▸ **Work instructions**
#1 In the tea text, how many good teapot pourings does the poster say one of their rock teas gives?
#2 Print the part of the tea text from "Even though I" up to and including "tea drinking experience.".
#3 Carry on the tea text from the point where it stops.

▸ **Source text**
========
Even though I believe that cha chi is different from taoist chi and from tcm chi, they are connected in certain ways. I have friends who practice qigong and tcm, who are able to feel cha chi easier than others. I personally do not practice qigong or tcm, but I can feel the cha chi through my long time tea drinking experience.
Post by wellnessandbeing on Aug 19, 2011 7:11:28 GMT -8
Of course there is Cha Qi, there is Qi everywhere. By cultivating the space to listen/ feel/ taste into the Tea and observe the subtle changes in oneself, and others if with company and the immediate environment when imbibing it, it becomes easy to observe. Different types of Tea have specific directions of Qi flow in the body. For example, most white teas can be felt affecting the upper body - chest, down the medial aspect of the arm ( Lung meridian), and releasing blockages in the neck up to the head. This is in contrast to say a Pu'er that is warming and tonifies the lower part of the body. I find Oolongs can really vary. For example, a Phoenix can really open the heart and shen (spirit) and give a great sense of space widening in all directions around one. It is easier to connect with the larger universe. A Tie Guan Yin is really strengthening and grounding first in the middle of the body and then seems to vary in direction according to individual health. It is a great balancer. A nice rock tea is a little lower to initially start, but then comes and eases the heart and creates a peaceful centeredness. Also I find people are always amazed when using smelling cups how their cup changes in fragrance depending where they place it on their body. Even more so, smelling another persons after they've had it next to a part of their body, and noticing how different it is to their cup - and they've just been poured together.
Often when I make Tea for friends, I ask them where do they feel it in their body, and it doesn't take long for them to get a sense of how it's affecting them. This is nothing to do with caffeine as suggested in some earlier posts. Also, after the first wash or pour of a tea, all or nearly all of the caffeine is gone. Say out of one of my rock teas, I get at least 10 good teapot pourings, and if making it well maybe 12 or more, so if for those who visit me and get say from the 3rd making on, there is definitely no stimulate affecting as such. And yet, they will share with me where they feel themselves changing. Much to their surprise if they're not used to noticing/ paying attention to changes in their body/ mind.
========
(Stored data entries)
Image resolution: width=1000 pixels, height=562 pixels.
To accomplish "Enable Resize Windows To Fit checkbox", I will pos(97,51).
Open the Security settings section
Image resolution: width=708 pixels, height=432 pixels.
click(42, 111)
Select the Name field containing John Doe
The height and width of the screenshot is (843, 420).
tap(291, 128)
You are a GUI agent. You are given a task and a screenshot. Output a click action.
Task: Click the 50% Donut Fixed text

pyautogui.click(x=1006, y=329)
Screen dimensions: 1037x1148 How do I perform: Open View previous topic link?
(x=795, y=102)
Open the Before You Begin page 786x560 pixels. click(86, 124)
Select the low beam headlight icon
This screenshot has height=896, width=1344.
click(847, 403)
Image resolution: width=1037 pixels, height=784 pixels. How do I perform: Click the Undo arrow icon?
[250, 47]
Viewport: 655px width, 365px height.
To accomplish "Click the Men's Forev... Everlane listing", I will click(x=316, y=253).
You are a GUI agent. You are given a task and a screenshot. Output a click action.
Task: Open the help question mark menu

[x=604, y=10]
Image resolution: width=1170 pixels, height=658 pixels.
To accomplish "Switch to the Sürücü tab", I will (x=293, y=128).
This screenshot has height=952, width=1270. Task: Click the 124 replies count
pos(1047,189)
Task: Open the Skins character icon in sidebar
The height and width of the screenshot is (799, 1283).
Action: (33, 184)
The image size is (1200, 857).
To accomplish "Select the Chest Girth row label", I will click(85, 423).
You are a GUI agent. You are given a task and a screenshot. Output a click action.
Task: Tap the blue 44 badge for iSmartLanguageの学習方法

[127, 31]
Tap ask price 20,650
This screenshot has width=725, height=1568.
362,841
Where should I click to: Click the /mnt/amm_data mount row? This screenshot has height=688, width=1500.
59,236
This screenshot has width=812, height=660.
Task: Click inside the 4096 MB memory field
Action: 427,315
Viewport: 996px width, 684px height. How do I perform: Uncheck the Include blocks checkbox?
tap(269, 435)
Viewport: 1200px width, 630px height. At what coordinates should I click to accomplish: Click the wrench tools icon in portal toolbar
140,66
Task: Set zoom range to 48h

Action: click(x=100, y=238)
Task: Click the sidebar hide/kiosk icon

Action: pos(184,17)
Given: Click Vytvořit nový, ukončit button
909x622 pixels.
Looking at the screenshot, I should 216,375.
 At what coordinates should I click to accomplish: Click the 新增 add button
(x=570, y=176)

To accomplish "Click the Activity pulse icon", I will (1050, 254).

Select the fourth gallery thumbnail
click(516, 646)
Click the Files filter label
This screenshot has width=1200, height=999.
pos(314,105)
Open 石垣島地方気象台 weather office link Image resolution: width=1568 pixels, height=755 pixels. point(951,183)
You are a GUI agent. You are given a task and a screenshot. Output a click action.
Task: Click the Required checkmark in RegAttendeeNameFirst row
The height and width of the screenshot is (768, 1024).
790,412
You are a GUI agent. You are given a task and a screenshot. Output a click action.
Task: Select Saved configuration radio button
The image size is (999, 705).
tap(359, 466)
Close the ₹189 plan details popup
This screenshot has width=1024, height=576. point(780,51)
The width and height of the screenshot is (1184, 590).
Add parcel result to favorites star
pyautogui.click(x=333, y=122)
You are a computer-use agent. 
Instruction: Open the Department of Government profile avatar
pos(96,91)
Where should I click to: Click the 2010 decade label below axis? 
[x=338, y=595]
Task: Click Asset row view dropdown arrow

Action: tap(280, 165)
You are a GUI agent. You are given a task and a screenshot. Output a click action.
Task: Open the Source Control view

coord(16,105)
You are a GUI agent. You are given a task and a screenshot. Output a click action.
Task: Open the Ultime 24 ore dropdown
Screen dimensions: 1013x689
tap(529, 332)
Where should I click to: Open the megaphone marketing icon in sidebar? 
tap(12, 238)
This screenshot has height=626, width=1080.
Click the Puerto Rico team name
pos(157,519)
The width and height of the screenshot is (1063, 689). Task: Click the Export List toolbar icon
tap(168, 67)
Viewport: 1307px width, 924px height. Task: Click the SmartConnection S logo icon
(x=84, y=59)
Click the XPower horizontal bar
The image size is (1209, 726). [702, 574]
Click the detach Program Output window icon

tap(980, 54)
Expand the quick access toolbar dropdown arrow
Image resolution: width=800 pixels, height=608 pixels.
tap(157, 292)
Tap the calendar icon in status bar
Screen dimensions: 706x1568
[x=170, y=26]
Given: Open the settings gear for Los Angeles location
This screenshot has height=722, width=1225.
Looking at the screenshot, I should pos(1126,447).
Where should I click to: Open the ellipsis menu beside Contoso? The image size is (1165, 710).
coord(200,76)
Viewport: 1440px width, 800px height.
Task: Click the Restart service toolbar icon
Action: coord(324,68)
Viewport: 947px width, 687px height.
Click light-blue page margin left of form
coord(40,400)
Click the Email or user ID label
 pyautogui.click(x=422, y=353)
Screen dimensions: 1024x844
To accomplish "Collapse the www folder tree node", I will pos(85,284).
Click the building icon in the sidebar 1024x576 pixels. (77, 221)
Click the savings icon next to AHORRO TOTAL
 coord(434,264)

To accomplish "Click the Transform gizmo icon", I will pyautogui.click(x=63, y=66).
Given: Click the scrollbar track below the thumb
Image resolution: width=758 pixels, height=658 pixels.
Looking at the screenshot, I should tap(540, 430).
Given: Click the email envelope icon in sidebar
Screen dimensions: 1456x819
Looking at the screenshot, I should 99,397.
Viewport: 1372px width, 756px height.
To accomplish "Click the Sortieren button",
========
▸ **Solved problems**
#1 At least 10, and maybe 12 or more if it is made well.

#2
Even though I believe that cha chi is different from taoist chi and from tcm chi, they are connected in certain ways. I have friends who practice qigong and tcm, who are able to feel cha chi easier than others. I personally do not practice qigong or tcm, but I can feel the cha chi through my long time tea drinking experience.

#3
It is such a delight to partake Tea with someone who is used to observing/ sensing/ being in the moment, and besides feeling the changes that happen inside, notice how the immediate environment changes from the influence of the tea being made. Yes, I realize this could sound 'trippy', but it's not for those who are practiced in Qigong or meditative practices where shifting into other states just by changing posture, breathing differently or focusing with a particular intention moves one into another state. We're used to observing our internal and external relationships.
The other day with one of my students we practiced making 3 different Japanese green teas. She was astounded on how all three affected her very differently. And that didn't include making a Matcha (totally different again even with just whisking it up and no ceremony). For those who love and have varied experience with the greens, I'm sure you would have noticed not just in taste, but how it feels in the body the difference of Japanese to Chinese greens. Yes, the time, order and processing methods is again different, but the Qi (energy) of where they are grown influences it immensely.
Just to finish, it goes without saying, it's not just the Tea, the water, the utensils and surrounds, the tea maker and state they are in whilst making it has a huge influence on the Cha Qi. But that's another rave...
ps. I do practice and teach Qigong, so making tea these days is for me another form of my daily Qigong practice.